I tried, still fail! 😥

Updated code:

import base64
import streamlit as st
from streamlit_javascript import st_javascript
from streamlit_pdf_viewer import pdf_viewer

st.set_page_config(page_title="pdf-GPT", page_icon="📖", layout="wide")
st.write("<h2 style='text-align: center;'><span style='color: blue;'>TEST</span> Legal </h2>", unsafe_allow_html=True)

with st.sidebar:

    uploaded_file = st.file_uploader(
        "Upload file", type=["pdf"], 
        help="Only PDF files are supported", 
    )

col1, col2 = st.columns(spec=[2, 1])

if uploaded_file:
    with col1:

        ui_width = st_javascript("window.innerWidth") + 20

        # Read file as bytes:
        bytes_data = uploaded_file.getvalue()

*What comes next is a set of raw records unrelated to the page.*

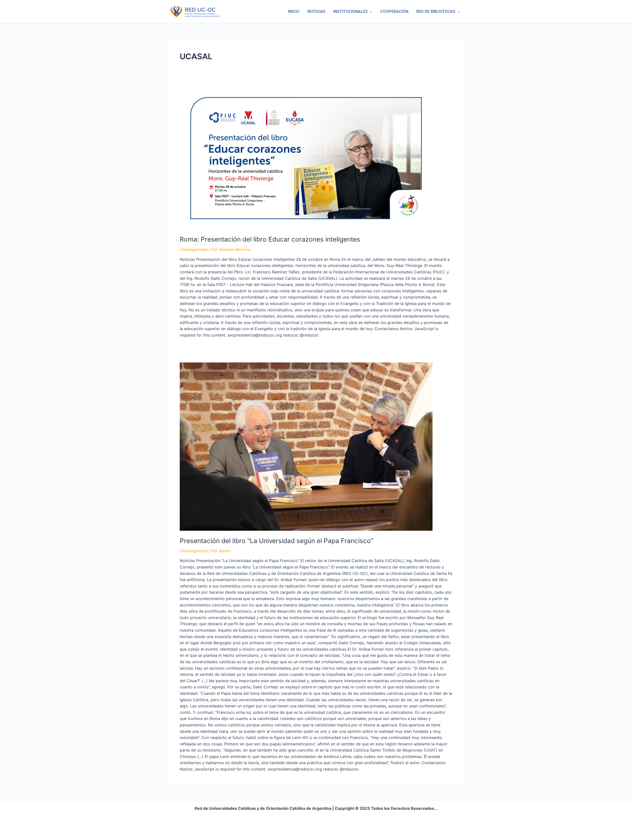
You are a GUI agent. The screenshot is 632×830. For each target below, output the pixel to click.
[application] (370, 11)
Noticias (316, 11)
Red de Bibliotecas (435, 11)
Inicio (293, 11)
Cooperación (394, 11)
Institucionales (350, 11)
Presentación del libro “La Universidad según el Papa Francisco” (276, 541)
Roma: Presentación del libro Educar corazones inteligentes (270, 239)
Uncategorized (193, 249)
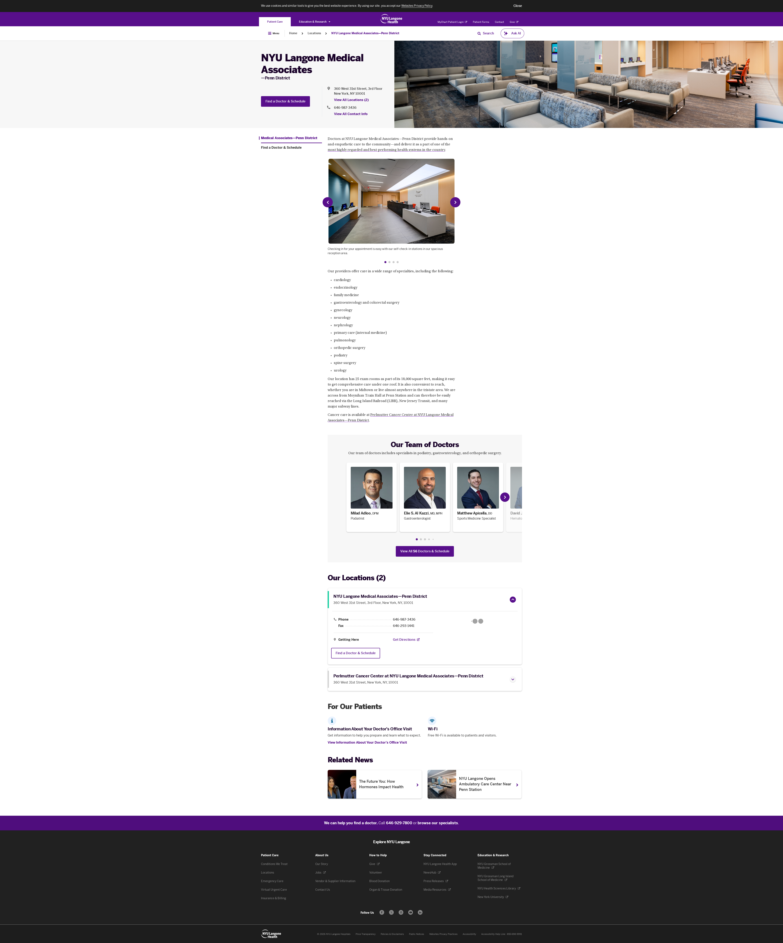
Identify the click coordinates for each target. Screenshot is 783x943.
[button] (517, 6)
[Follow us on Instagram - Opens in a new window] (401, 912)
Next (455, 202)
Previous (328, 202)
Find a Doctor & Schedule (285, 101)
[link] (371, 497)
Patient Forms (481, 22)
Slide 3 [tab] (425, 539)
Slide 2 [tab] (421, 539)
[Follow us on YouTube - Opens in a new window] (410, 912)
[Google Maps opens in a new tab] (477, 621)
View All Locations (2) (351, 100)
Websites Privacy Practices (443, 934)
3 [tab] (394, 262)
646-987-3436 (345, 108)
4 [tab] (398, 262)
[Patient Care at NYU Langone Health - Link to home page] (391, 18)
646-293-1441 (403, 626)
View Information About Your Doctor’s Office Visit (367, 742)
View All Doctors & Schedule (424, 551)
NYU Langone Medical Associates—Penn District (365, 33)
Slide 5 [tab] (433, 539)
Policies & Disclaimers (392, 934)
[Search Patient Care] (479, 33)
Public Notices (416, 934)
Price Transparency (366, 934)
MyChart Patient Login (451, 22)
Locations (314, 33)
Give (512, 22)
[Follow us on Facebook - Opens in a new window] (381, 912)
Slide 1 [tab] (417, 539)
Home (293, 33)
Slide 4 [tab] (429, 539)
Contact (499, 22)
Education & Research (313, 21)
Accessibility (469, 934)
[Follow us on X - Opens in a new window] (391, 912)
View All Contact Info (351, 114)
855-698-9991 (514, 934)
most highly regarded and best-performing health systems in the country (386, 150)
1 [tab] (385, 262)
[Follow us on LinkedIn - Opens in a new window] (420, 912)
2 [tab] (389, 262)
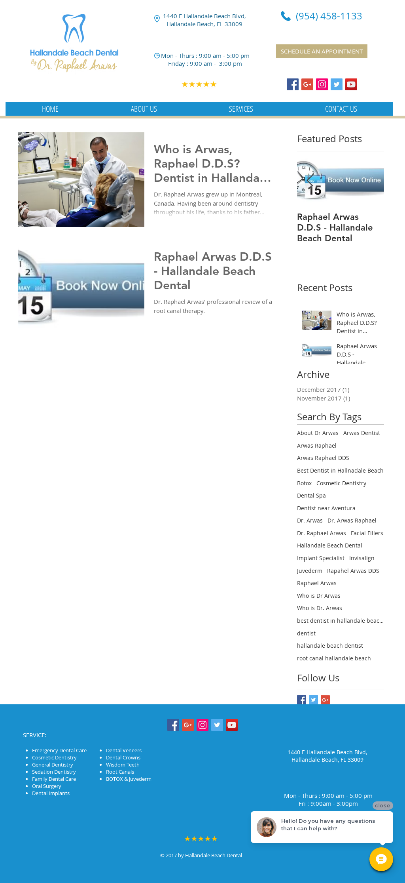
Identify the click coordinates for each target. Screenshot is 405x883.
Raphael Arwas (317, 583)
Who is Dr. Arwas (319, 608)
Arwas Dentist (361, 433)
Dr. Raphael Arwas (321, 533)
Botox (304, 483)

        # Embed PDF in HTML
        pdf_display = pdf_viewer(input=bytes_data, rendering='legacy_iframe', height=700)

        # Display file
        st.markdown(pdf_display, unsafe_allow_html=True)

    with col2:
        question = st.text_input(
            "Ask something about the article",
            placeholder="Can you give me a short summary?",
            disabled = not uploaded_file,
        )
lfoppiano commented 7 months ago

I tested your code with both 0.0.7 and 0.0.8, copied 1:1 and it works for me as long as I set the height. I'm running out of ideas, I'm afraid 😭

Maybe try to refresh your browser with ctrl+shift+r.

mingjun1120 commented 7 months ago

I tested the same code on my other laptop and my friend's laptop, and they all experienced the same issue.

lfoppiano commented 7 months ago

Noted. We will try to solve this shortly.

lfoppiano commented 7 months ago

@mingjun1120 Could you please let me know in which browser did you test it?

If you use Chrome/Chromium/Brave, the iframe/embed PDF loading is not running from within the iframe of the component. I did not know there were such limitations when we first implemented the feature.

You should use the classical approach discussed in many places including https://discuss.streamlit.io/t/display-pdf-in-streamlit/62274

Does this help?

mingjun1120 commented 6 months ago

@mingjun1120 Could you please let me know in which browser did you test it?

If you use Chrome/Chromium/Brave, the iframe/embed PDF loading is not running from within the iframe of the component. I did not know there were such limitations when we first implemented the feature.

You should use the classical approach discussed in many places including https://discuss.streamlit.io/t/display-pdf-in-streamlit/62274

Does this help?

Hi, I tested on both Chrome and Edge last time. Both also didn't work out.

lfoppiano commented 6 months ago

Yes, so Edge is not supported at the moment, but Chrome should be. I wonder if you could try it with Firefox.

lfoppiano commented 6 months ago

After investigating for a few weeks, we will deprecate the legacy methods, as there is no solution or workaround. If update to version 0.0.9 and specify the height you might have a smaller window, and the scrolling might be not necessary.

lfoppiano commented 5 months ago

FYI I'm considering deprecating the legacy methods because they cause too much trouble.

This issue has already been reported on streamlit app https://github.com/streamlit/streamlit/issues/1088#issuecomment-979400828 and https://github.com/streamlit/streamlit/issues/1088#issuecomment-829469172

lfoppiano commented 4 months ago

The fact that the legacy* methods do not work on Chrome and C is now documented. I think we can close this. @mingjun1120 feel free to reopen if you need anything else.